All'inizio del secolo, i poeti non avevano ancora identificato l'università e i suoi professori come nemici. Raramente li hanno considerati un bersaglio, ad eccezione di Antonin Artaud o di René Crevel, che fin dagli anni venti aborrivano in maniera visionaria la genia professorale. Bisognerà addirittura attendere mezzo secolo perché negli Stati Uniti un misterioso personaggio, attorno agli anni settanta, dichiari guerra a certi professori – essenzialmente genetisti ed informatici – accusandoli di essere i peggiori agenti della nostra società industriale e non esitando a spedire loro delle bombe artigianali ma talvolta mortali.

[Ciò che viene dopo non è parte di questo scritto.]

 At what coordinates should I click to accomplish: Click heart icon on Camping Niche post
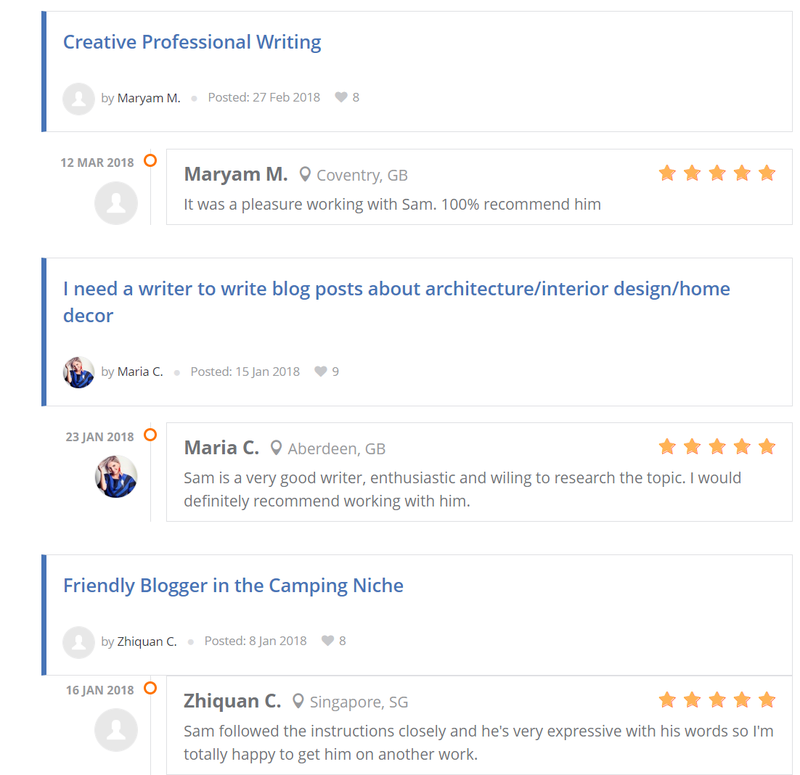(327, 641)
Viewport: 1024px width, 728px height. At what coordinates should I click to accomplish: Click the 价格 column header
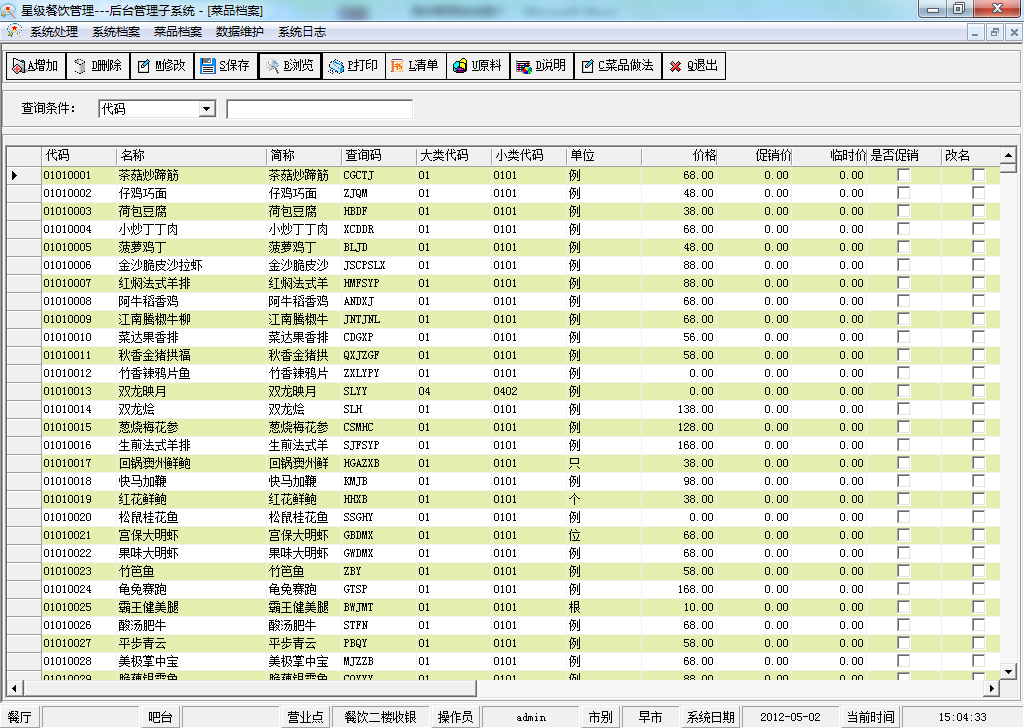680,156
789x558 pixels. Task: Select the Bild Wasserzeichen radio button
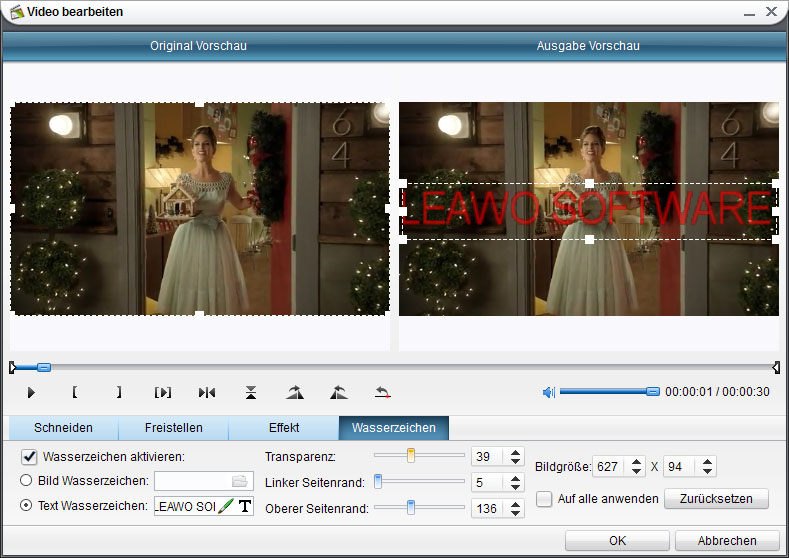pos(27,481)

D'altronde è per questo che l'FBI, che per diciotto anni lo ha braccato senza successo, lo ha soprannominato Unabomber – dove «un» sta per università. Quando alla fine è stato arrestato, dopo la pubblicazione nei maggiori giornali americani del suo manifesto «La società industriale e il suo avvenire», ottenuta dietro promessa di cessare la sua attività di “terrorista”, si è venuto allora a sapere che si trattava di un brillante matematico il quale, prima di scomparire senza lasciare traccia, era stato uno dei più giovani professori nominati a Berkeley. Il suo nome è Theodor Kaczinsky ed è appena stato condannato all'ergastolo in attesa di un altro processo in cui rischia la pena capitale.
Il “terrorismo” non porta da nessuna parte, d'accordo. Unabomber non se l'è presa con i professori di letteratura, d'accordo. Non si diceva nemmeno poeta, d'accordo. Ma quale autentico poeta non potrebbe riconoscersi nella sua esecrazione degli usurpatori di senso?